起訴されたのは、東日本宇佐美(東京都文京区)、ENEOSウイング(名古屋市)、エネクスフリート(大阪市)、キタセキ(宮城県岩沼市)、共栄石油(東京都江戸川区)の5社。
2024年10~12月に計3回の会合で価格引き上げ合意
起訴状などによると、5社などの担当者は共謀し、2024年10~12月の各月、都内の飲食店で計3回会合を開催。都内の運送業者などに販売する軽油の価格について、前月から1リットル当たり2~2.5円引き上げることなどに合意し、価格競争を制限したとされる。この間の市場規模は約463億円で、各社で8割超のシェアを占めていたという。
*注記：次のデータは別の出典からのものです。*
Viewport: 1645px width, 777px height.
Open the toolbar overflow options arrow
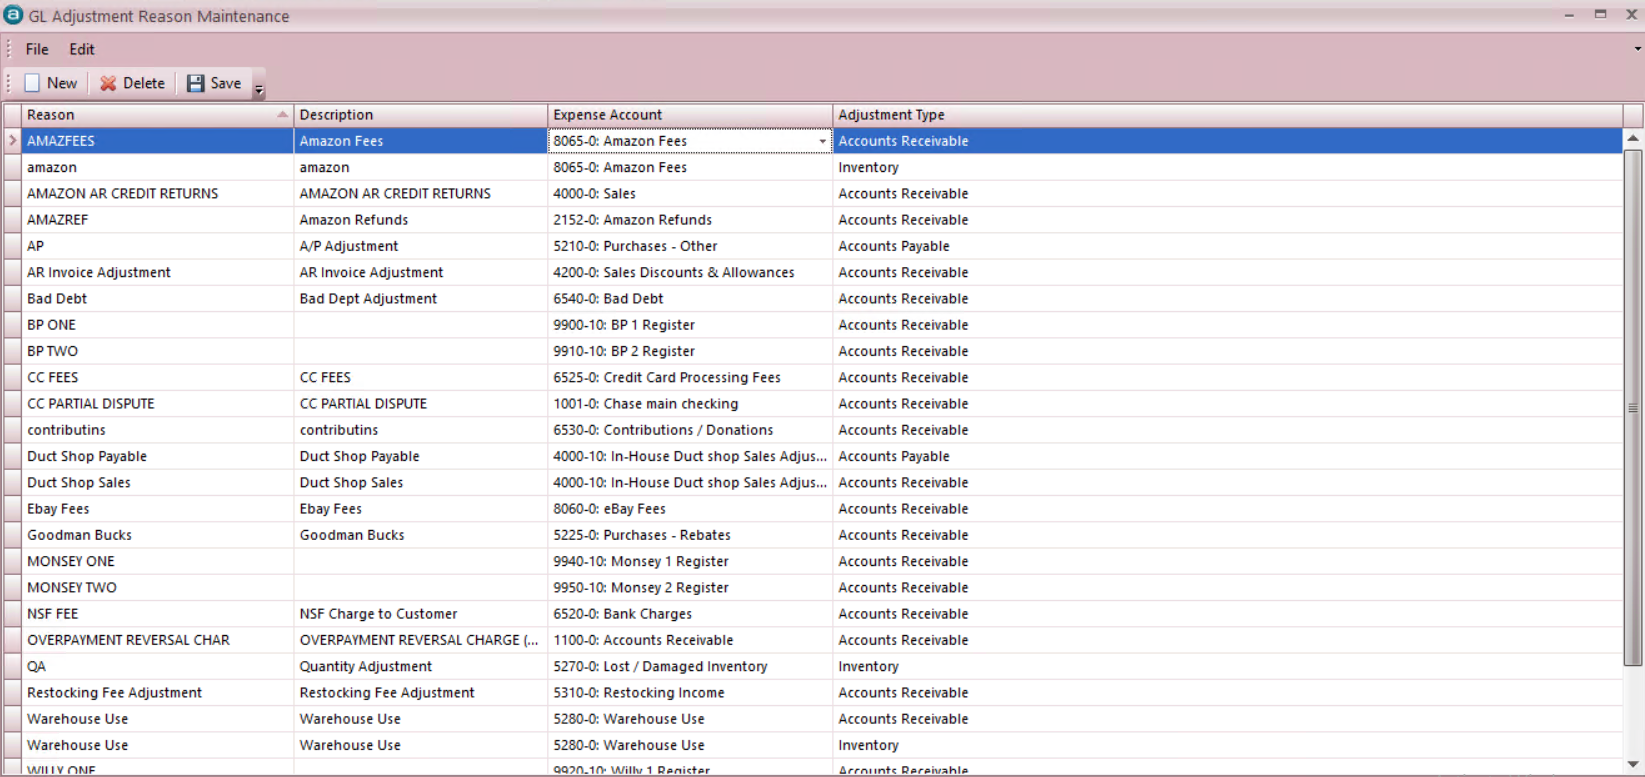(x=259, y=90)

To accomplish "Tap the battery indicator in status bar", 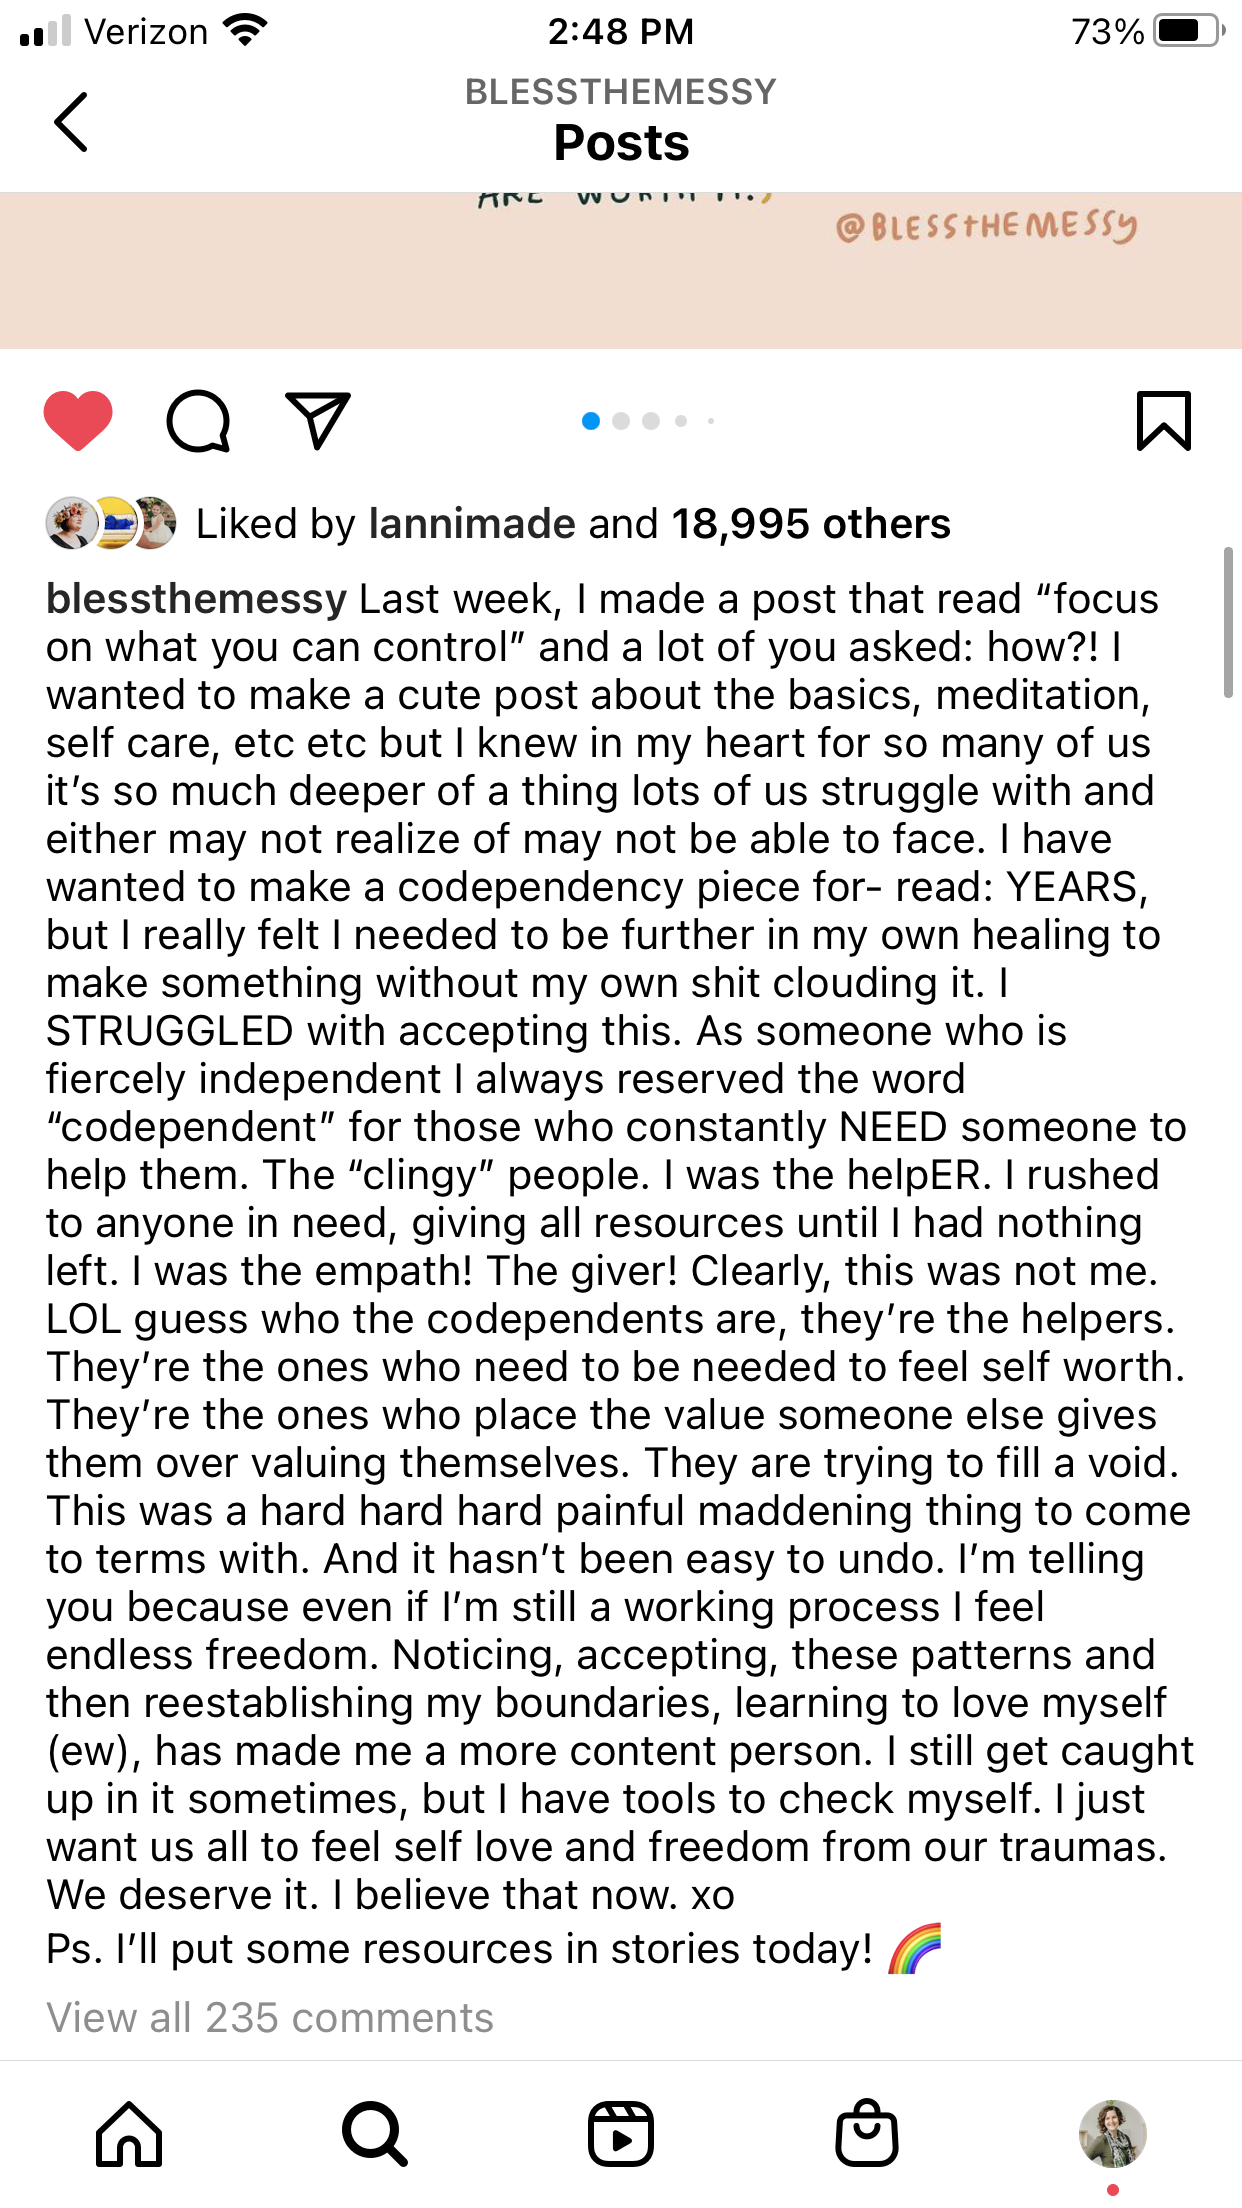I will [1188, 31].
検察側の冒頭陳述によれば、業界では遅くとも12年11月から各社の担当者が販売価格などを協議する会合が地域ごとに毎月開かれてきた。東京では、25年2月に公正取引委員会が長野県内のガソリンの価格カルテル疑惑をめぐり立ち入り検査をしたのを機に、協議を電話などで行うようになった。この3カ月後に神奈川県内の軽油の価格カルテル疑惑で同様に立ち入り検査があった後は、協議自体が取りやめられたという。
特捜部は8社を捜査、3社は起訴せず 担当者個人も不起訴に
東京地検特捜部は公取委とともに5社を含む8社について捜査を進め、関与の程度などから3社は起訴しなかった。5社の起訴にあたっては、実際にカルテルを担った各社の担当者個人の刑事処分についても検討。担当者は社内の特定の立場に異動すれば業務としてカルテルに関わらざるを得なかった点や、いずれも関与を認めている点を考慮し、独占禁止法の規定が個人ではなく法人を処罰対象とする趣旨であることも踏まえ、起訴を見送った。
カルテルによって業者間の自由な競争が妨げられると、本来は競争によって下がるはずの販売価格が高止まりする。軽油をトラックなどの燃料に利用する運送業者にとってはコストの増加につながり、増加分がサービスやモノの価格に転嫁されることで、ひいては市民生活に影響を及ぼす可能性がある。